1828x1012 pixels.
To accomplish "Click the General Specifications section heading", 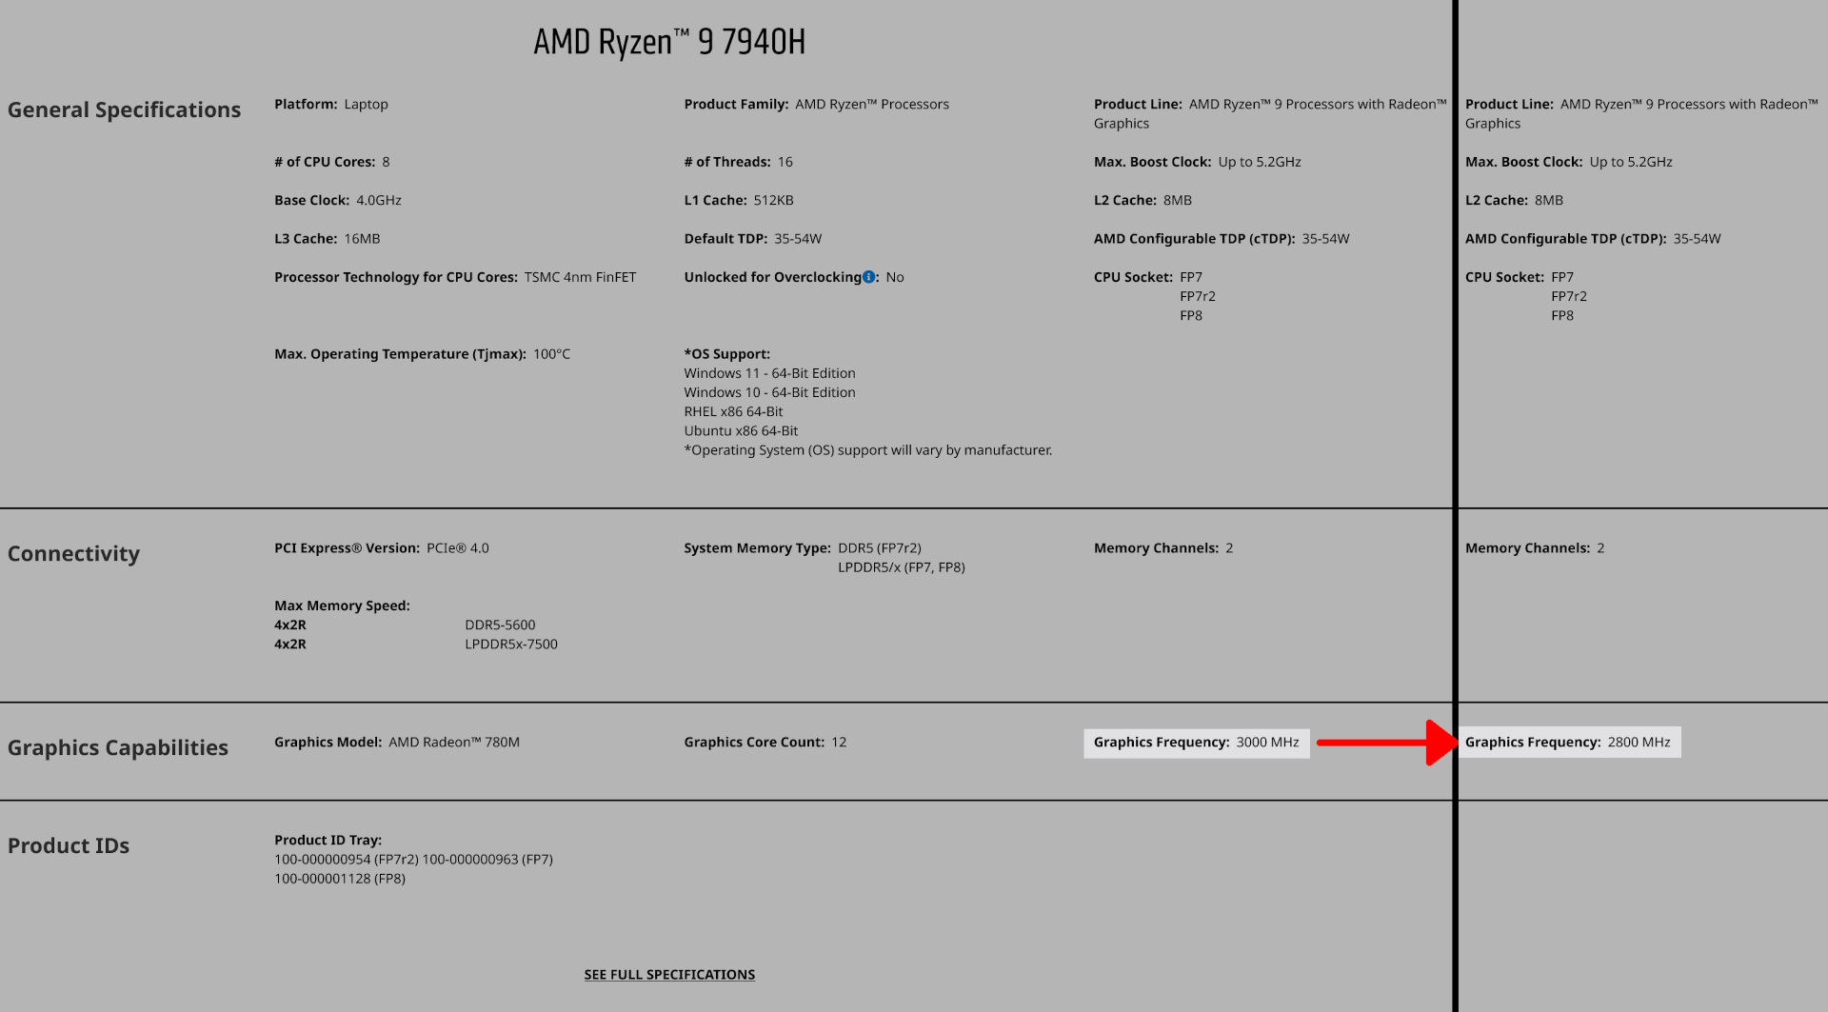I will (x=124, y=110).
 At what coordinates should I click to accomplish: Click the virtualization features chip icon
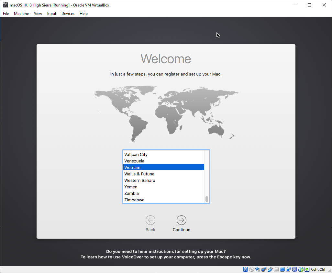tap(294, 269)
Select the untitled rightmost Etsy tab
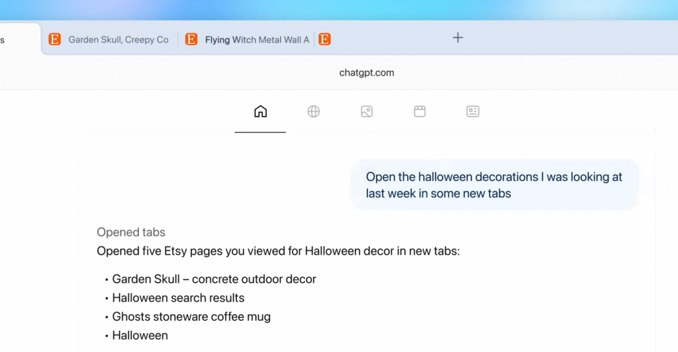The height and width of the screenshot is (352, 678). 324,40
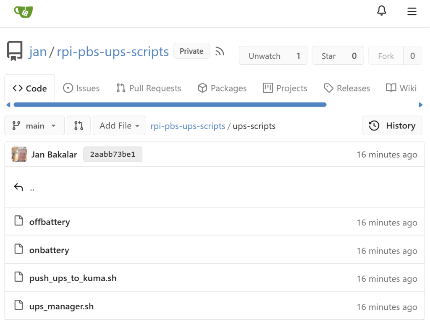
Task: Expand the main branch selector
Action: click(x=34, y=125)
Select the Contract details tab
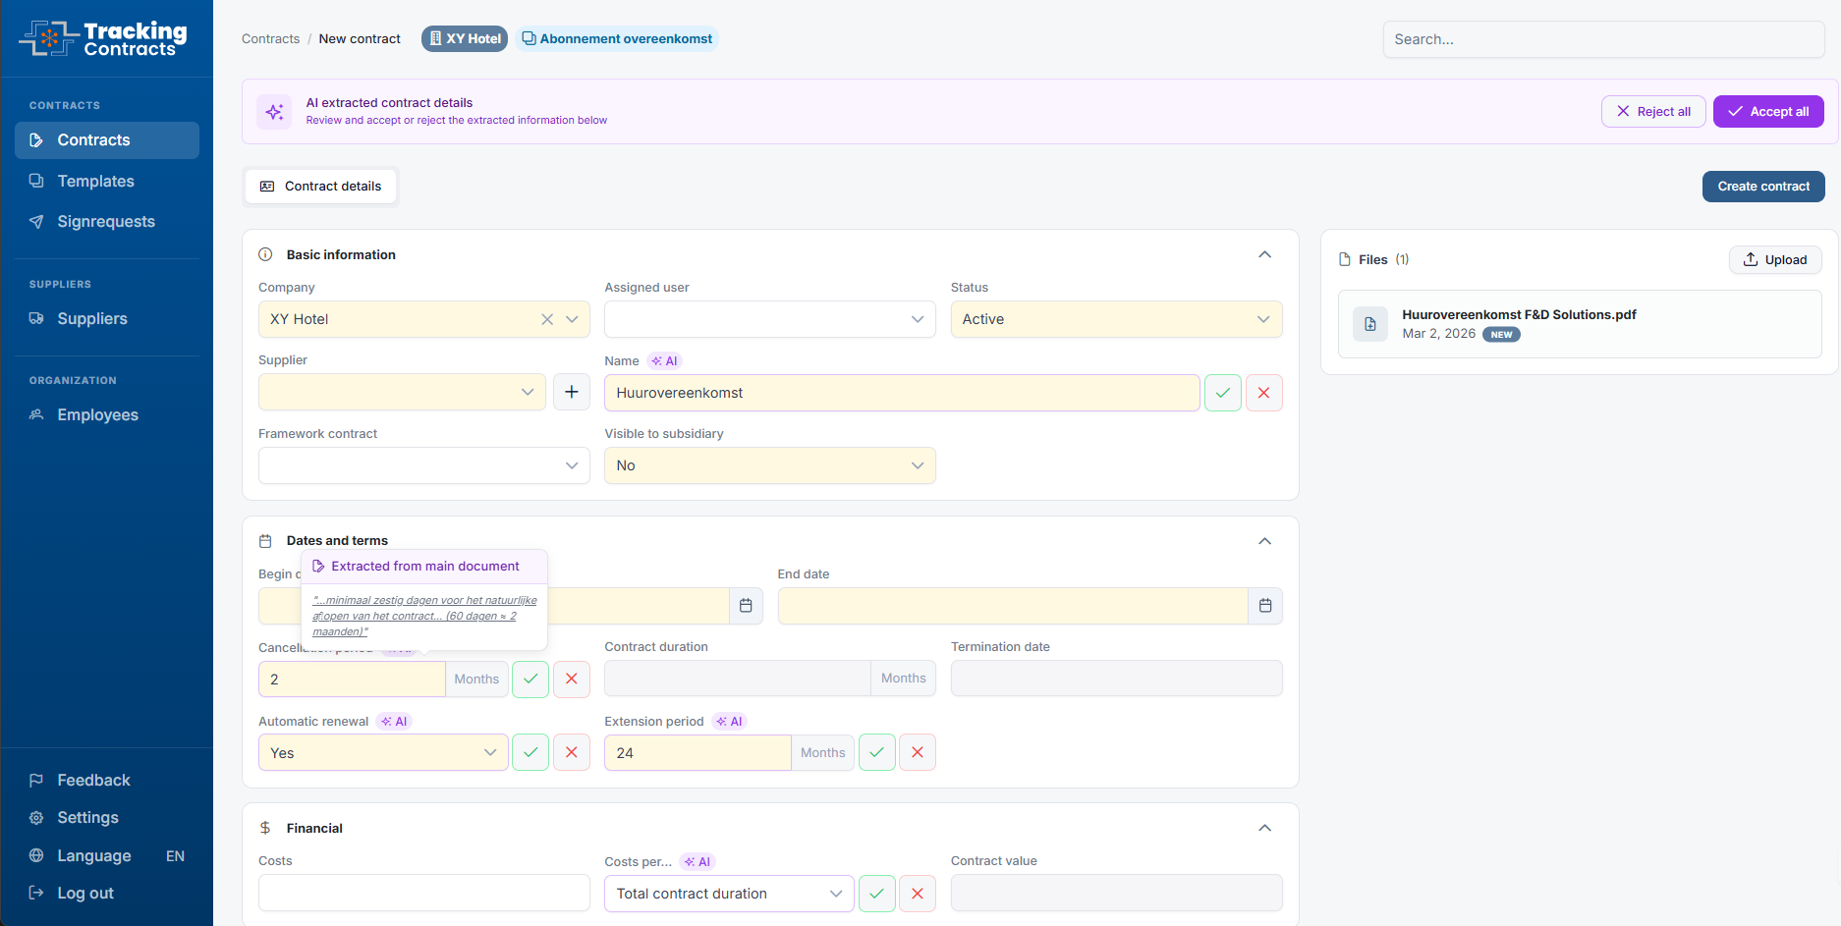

══════

[Requirements]:
Lay out the stretch from the line containing "At what coordinates" through the end of the items as a JSON list of strings, one string per line, with blank lines and pictures left out.

[Output of the task]:
[
  " At what coordinates should I click to accomplish: Click the virtualization features chip icon",
  "tap(294, 269)",
  "Select the untitled rightmost Etsy tab",
  "The height and width of the screenshot is (352, 678). 324,40",
  "Task: Expand the main branch selector",
  "Action: click(x=34, y=125)",
  "Select the Contract details tab"
]